When his loan deal lapsed last month, Racing declined to re-sign him. Still only 22, Szetela decided the best thing for his career was to return home to MLS instead of pursue other options in Europe. It wasn't that he didn't have other options (he says there were offers), but he felt he needed to get back in his comfort zone. What happened? He wouldn't elaborate, but did intimate he had a handful of personal problems at Brescia that convinced him he needed to come home, and his propensity for homesickness has been well documented.

"Being in Europe alone wasn't going to help me," the New Jersey native said on Saturday after making his first appearance for as a sub for D.C. United against San Jose. "I felt the best way to get my confidence back up was to be back home near my family and friends, people I'm going to feel comfortable around."

Szetela is still a very talented player with good ball-winning skills and can be a physical box-to-box presence in central midfield or on the right. He'll clearly help D.C. settle that position. But to break back into Bob Bradley's national-team rotation will take a lot of work. Szetela hasn't received a single cap since being part of the U.S. Olympic team at last summer's Beijing Games.

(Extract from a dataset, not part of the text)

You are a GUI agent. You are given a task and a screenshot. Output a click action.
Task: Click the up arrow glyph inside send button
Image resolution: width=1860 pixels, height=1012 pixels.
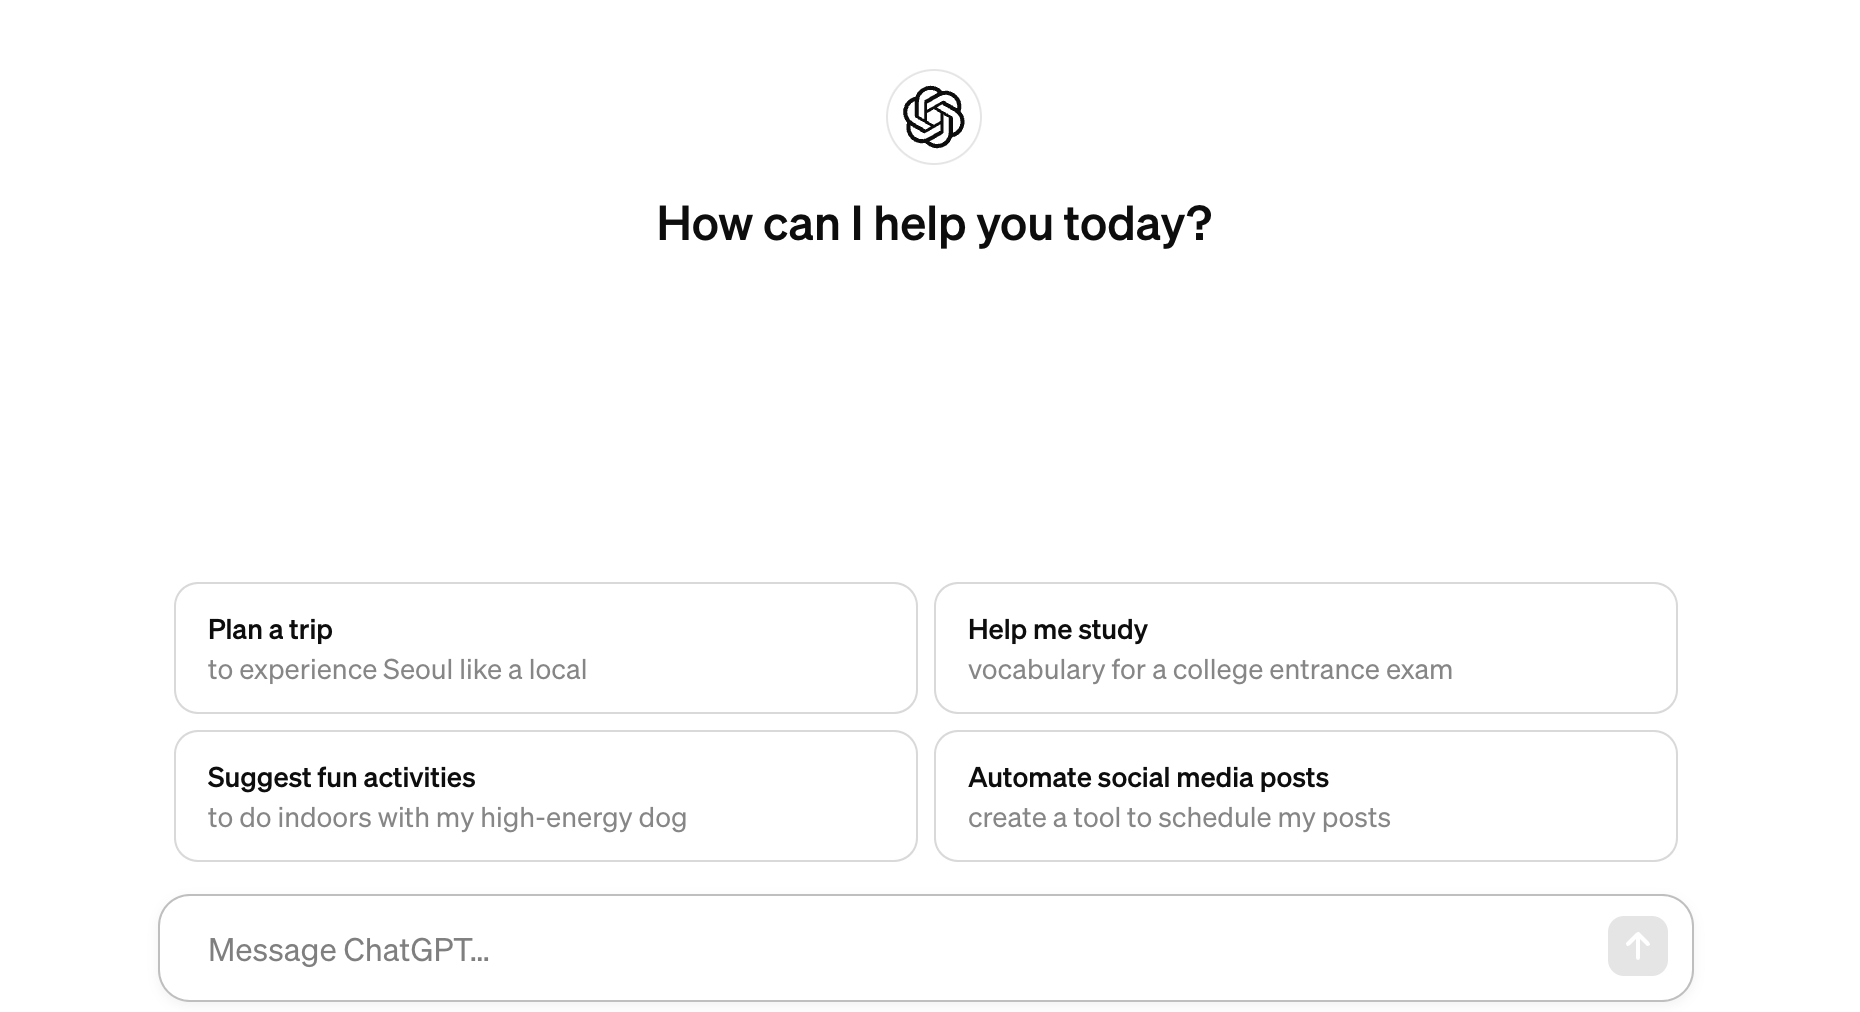point(1637,946)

Struggling to stay on the field in Europe didn't do him many favors; neither did the fact that the depth chart at his position -- from Michael Bradley and Benny Feilhaber on down to Stuart Holden to RobbieRogers -- is the most crowded on the national team. Will returning to MLS change that? Perhaps, but Szetela said he didn't consult the man in charge in making his decision.

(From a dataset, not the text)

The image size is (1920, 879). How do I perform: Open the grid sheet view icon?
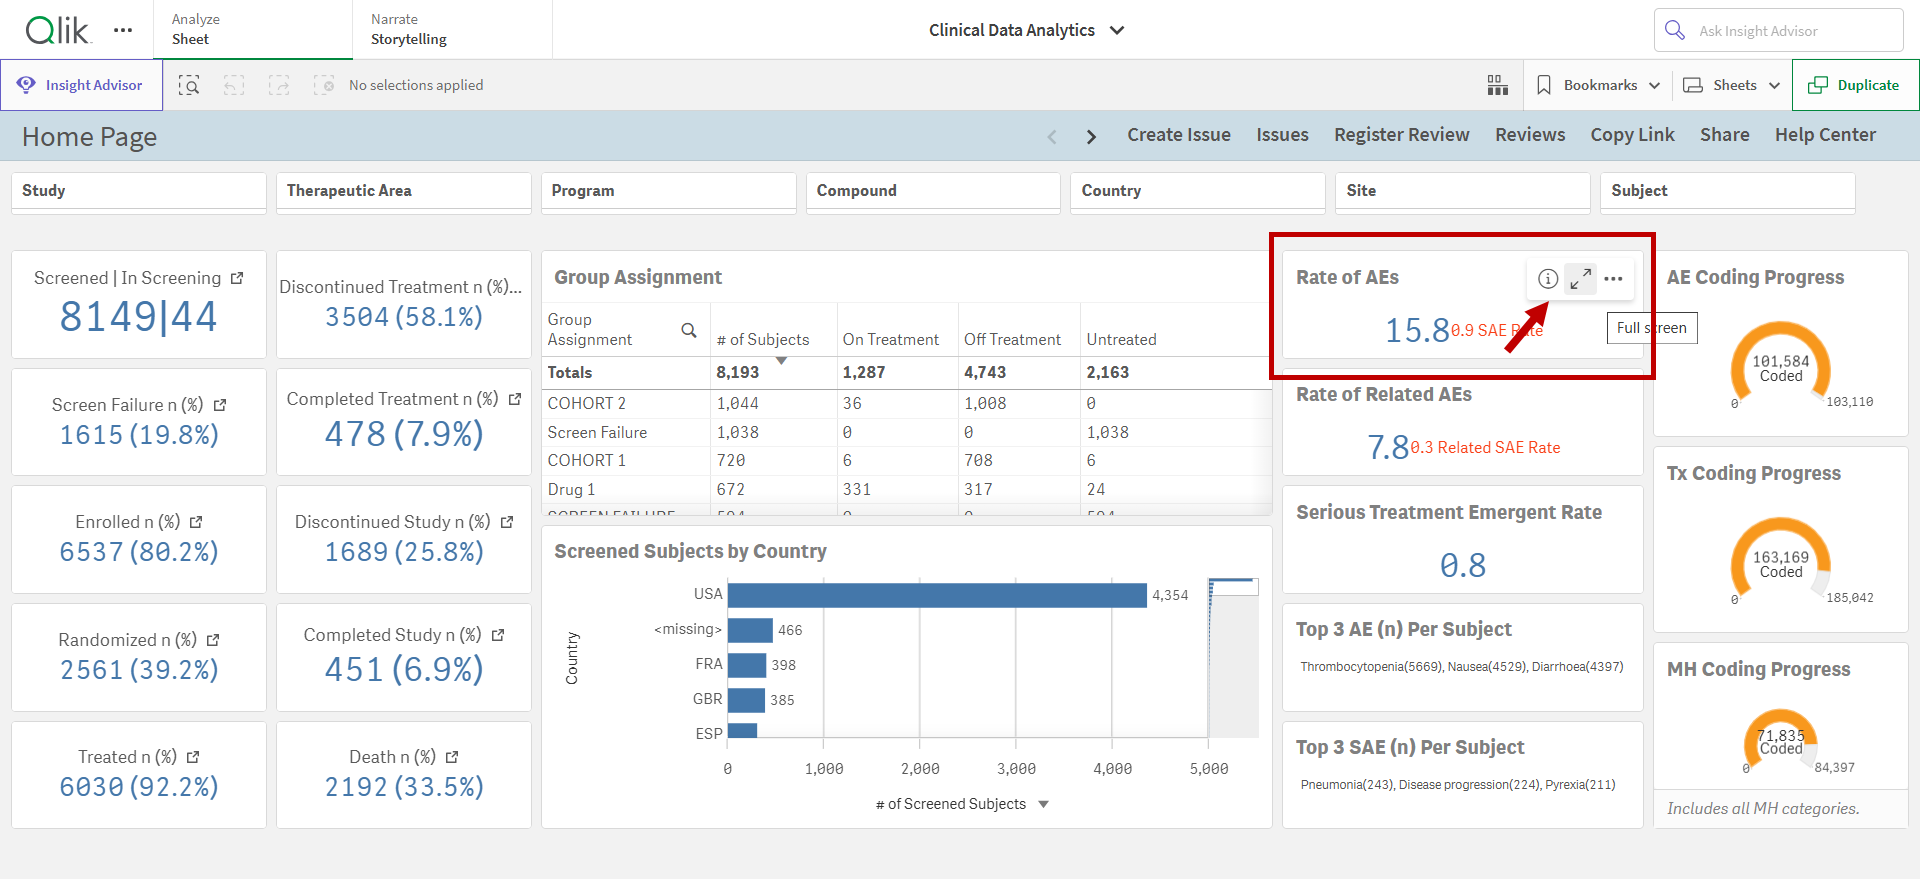pyautogui.click(x=1497, y=86)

"Bob would probably say Europe is the place to be," he said. "As long as I work hard, Bob will see that and hopefully bring me in."

He may have learned a lot during his time in Europe, and he may be a better player -- but Szetela's got a long road back to where he was two summers ago.

FIFA's recent relaxing of national-team eligibility rules has sent ripples all over the U.S. team. With German-born central midfielder Jermaine Jones declaring his intent to switch to the U.S., and a similar story with New Mexico-born left back Edgar Castillo having a change of heart after playing for Mexico, the U.S. pool could get some help in the coming months.

One such story that hasn't gotten as much attention, however, is that of ArturoAlvarez, who may make the switch the other way. The San Jose attacker, like Szetela, had a promising career as a U.S. youth-teamer, but has yet to see a call-up to the senior team.

Because of FIFA's new rules, however, the Houston-born Alvarez finally may see his wish to play for the El Salvador national team come true (he is the son of Salvadoran immigrants). If the paperwork is processed in time, the 24-year-old could be eligible for La Selecta before it plays its next qualifier at Trinidad and Tobago on Aug. 12, the same day the U.S. plays in Mexico City (though Alvarez's status is uncertain after tweaking his hamstring in practice last week).

Alvarez's story has created a big stir in the Salvadoran press, and the feeling is that he'd get his chance with El Salvador fairly immediately. Helping his cause is the fact that national-team captain Ramón Sánchez is now observing him firsthand as his newest teammate with the Earthquakes. San Jose signed the 27-year-old holding midfielder last week, and he's already impressed with Alvarez's abilities.

"He's a good player," said Sánchez. "He's very close to getting the chance. I think he could help us and I hope to see him in these qualifiers."

El Salvador has some decent attackers in Eliseo Quintanilla and Osael Romero, but La Selecta also has been shut out twice in the final Hexagonal round of CONCACAF qualifying and is currently in fifth place in the six-team standings, just behind Mexico.

Alvarez could help the team reach its first World Cup since 1982 -- he has five goals and two assists for San Jose this season. Most compelling, however, is that if he does make the switch, he could appear in El Salvador's Sept. 5 qualifier against the U.S. at Rio Tinto Stadium in Utah. Alvarez has two goals and an assist in his last four games there in MLS play.